① 大学での理系学習の経験を通じて、理系に向いていない(理系への興味の喪失も含む)と感じた。
② 文系の職種やライフスタイルに興味(心地よさや成長の可能性を含む)を見出した。
③ 大学で学んだ理系の専門性を活かせる文系職種を見つけた。
④ 近い将来に家業を継ぐ予定などの外部要因によって、経営を学ぶために文系就職することとした。

 いずれにせよ、理系学生が文系就職に成功するためには、少なくとも文系学生と比較して優位点を示す必要があります。要するに、あなたは企業に対して理系のあなたを文系職種で採用するメリットを自らアピールしなければなりません。
 その際の武器の一つが、理系としてオリジナルな経験と知見です。あなたは、企業の採用人事担当者に「理系であることの強みと文系職種志向との掛け合わせ(文理融合キャリア)が成果を出すうえで有効であること」を示すために最大限に自己演出するのです。それでは、業界と職種を組み合わせながら、個別に見ていきましょう。

理系学生の文系就職の事例1【製造業】

●自動車・家電・機械・設備・建築土木:
 製造業の王道とも言うべき典型的な業界が物品(ハードウェア)の製造販売です。この種のほとんどの企業は工場(生産設備)を有しており、全体としては技術職の社員数比率は高いです。あえて、これらの企業の文系職を目指す場合、営業職または総務(デジタル機器&オペレーションシステムの管理)が挙げられます。

 営業職の場合、販売、マーケティング(広告・販促)、メンテナンスサービスなどがあります。商材の品質特性が技術志向の強い場合は、それを熟知して顧客に説明できるコミュニケーション能力の高い理系学生は採用されやすくなります。つまり、「理系の技術専門性」と「コミュニケーション能力(外向性)」の掛け合わせの文理融合キャリアというわけです。いわゆる”技術営業”という専門職がこれに該当します。この職種は希少価値が高く、将来的にも極めて有望です。ちなみに、この職域は私のキャリア支援の専門分野でもあります。
 例えば、精密機械(センサー)の製造販売のキーエンス(株)、小型モーターの製造販売の日本電産(株)、建築大手の大成建設(株)などが該当します。

 一方、総務部に配属希望の場合、VPNなど社内のパソコン通信のオペレーション管理、社員の情報管理や外注業務管理、設備機器の仕入選定や導入運用の管理などを総合的に取りまとめる力が要求されます。近年は、このような社内システムはデジタル化(社内グループウェアで記録管理されるのでほぼペーパーレス)されつつあり、今や設備機器の知識やIT関連の専門知識を有する理系人材を総務要員として採用したい企業は多くなっています。

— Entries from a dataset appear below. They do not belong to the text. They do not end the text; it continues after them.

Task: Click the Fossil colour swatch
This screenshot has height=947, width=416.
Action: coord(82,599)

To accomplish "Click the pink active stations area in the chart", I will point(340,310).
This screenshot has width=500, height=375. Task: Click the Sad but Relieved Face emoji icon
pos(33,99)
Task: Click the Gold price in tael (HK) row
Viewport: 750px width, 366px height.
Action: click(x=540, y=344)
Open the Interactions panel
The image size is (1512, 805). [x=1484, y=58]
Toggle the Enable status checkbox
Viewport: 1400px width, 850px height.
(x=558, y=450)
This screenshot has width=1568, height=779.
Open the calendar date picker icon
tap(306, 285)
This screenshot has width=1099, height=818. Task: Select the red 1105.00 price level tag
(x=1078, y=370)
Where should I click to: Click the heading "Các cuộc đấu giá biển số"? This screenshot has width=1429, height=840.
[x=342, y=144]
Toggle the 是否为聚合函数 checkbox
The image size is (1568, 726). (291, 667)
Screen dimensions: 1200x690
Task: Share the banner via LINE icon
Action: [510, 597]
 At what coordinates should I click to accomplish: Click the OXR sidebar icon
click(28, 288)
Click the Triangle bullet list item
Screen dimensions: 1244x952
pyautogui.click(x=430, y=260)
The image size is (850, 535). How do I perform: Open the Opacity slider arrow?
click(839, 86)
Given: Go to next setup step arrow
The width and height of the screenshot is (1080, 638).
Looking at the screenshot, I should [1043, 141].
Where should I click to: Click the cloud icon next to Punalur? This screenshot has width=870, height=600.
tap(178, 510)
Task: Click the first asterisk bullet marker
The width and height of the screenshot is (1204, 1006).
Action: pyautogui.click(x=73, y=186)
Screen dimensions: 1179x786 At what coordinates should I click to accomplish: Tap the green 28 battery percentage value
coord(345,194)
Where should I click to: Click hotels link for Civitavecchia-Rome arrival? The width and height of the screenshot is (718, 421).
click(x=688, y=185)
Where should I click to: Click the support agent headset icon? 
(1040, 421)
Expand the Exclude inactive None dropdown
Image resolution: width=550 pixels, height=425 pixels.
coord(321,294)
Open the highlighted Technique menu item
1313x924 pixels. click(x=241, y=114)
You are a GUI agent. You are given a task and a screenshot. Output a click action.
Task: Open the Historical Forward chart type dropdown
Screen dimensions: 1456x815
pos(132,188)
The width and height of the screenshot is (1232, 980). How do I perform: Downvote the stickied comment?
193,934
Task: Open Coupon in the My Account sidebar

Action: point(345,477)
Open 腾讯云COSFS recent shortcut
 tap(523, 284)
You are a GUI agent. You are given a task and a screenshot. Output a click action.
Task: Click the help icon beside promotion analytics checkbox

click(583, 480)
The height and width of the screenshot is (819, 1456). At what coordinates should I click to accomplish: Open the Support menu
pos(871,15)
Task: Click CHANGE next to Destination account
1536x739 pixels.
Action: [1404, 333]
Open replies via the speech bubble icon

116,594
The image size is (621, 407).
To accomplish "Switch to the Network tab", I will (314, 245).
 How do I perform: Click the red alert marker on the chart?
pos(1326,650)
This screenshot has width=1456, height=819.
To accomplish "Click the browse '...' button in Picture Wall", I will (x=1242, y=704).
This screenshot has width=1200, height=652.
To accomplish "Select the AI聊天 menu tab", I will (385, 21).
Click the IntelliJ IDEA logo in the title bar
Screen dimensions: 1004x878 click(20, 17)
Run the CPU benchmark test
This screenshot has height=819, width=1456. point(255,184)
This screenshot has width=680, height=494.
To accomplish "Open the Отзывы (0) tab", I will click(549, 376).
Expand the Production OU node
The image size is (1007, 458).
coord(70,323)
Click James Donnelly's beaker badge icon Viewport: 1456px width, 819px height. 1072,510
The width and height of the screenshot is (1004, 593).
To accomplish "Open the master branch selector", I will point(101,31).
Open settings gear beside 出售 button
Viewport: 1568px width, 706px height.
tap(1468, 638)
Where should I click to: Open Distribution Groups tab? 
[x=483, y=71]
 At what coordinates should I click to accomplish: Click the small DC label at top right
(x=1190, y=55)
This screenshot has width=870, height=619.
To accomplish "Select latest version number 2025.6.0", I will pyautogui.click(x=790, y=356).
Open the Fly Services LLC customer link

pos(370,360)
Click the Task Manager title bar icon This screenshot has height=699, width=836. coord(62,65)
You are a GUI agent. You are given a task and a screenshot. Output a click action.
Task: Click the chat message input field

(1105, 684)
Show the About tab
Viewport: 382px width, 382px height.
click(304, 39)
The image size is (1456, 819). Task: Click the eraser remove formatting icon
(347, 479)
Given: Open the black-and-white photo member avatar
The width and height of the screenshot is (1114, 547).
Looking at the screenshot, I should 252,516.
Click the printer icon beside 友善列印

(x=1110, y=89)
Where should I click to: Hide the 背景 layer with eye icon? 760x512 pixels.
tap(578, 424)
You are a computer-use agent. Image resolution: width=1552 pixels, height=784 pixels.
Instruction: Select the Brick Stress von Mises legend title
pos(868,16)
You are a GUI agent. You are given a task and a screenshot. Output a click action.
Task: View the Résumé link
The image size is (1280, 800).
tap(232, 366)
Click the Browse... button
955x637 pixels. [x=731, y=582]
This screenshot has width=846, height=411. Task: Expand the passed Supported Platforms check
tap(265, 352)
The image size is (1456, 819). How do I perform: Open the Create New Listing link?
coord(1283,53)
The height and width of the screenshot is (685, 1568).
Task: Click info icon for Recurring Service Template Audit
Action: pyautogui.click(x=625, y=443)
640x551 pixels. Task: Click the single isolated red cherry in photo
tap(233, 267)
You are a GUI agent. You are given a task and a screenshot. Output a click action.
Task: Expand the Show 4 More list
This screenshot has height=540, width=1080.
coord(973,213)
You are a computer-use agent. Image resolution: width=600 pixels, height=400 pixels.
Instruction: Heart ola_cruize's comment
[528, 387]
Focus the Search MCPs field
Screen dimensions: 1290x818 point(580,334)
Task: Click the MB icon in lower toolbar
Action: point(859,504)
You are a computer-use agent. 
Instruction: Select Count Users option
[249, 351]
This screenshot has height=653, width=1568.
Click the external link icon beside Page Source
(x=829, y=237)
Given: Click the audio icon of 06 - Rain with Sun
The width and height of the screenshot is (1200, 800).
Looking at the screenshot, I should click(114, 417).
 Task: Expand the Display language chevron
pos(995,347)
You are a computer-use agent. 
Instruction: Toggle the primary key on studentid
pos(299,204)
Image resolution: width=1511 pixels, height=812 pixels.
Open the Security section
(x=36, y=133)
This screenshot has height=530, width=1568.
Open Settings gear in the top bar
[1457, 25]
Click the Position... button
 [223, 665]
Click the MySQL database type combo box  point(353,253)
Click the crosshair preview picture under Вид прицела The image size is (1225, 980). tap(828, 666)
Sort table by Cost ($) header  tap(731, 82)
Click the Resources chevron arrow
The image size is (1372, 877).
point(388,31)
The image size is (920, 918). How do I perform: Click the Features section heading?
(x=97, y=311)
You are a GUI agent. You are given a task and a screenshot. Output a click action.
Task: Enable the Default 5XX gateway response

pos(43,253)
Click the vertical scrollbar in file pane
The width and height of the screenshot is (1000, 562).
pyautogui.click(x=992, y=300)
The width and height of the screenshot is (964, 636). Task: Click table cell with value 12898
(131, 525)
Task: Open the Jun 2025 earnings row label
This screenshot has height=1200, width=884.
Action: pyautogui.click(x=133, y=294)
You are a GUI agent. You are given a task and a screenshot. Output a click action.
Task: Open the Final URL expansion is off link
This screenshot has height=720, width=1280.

この事例では、「理系の技術専門性」と「合理的且つ効率的な仕組み構築力」の掛け合わせの文理融合キャリアになります。
 一見すると、「合理的且つ効率的な仕組み構築力」には文系キャリアの要素がないように感じられますが、対外的交渉・社員教育・コスト管理も含めて高いレベルの対人スキル(交渉力や協力者を巻き込む力)が要求されます。
 この領域は従来の総務のイメージとはかなり異なります。一言で言えば、「会社経営の仕組み化あるいはシステム化」とい表現の方が的確でしょう。この職種は地味ではありますが、汎用性が高いため製造業のみならずあらゆる業種で通用するキャリアを築くことがでできます。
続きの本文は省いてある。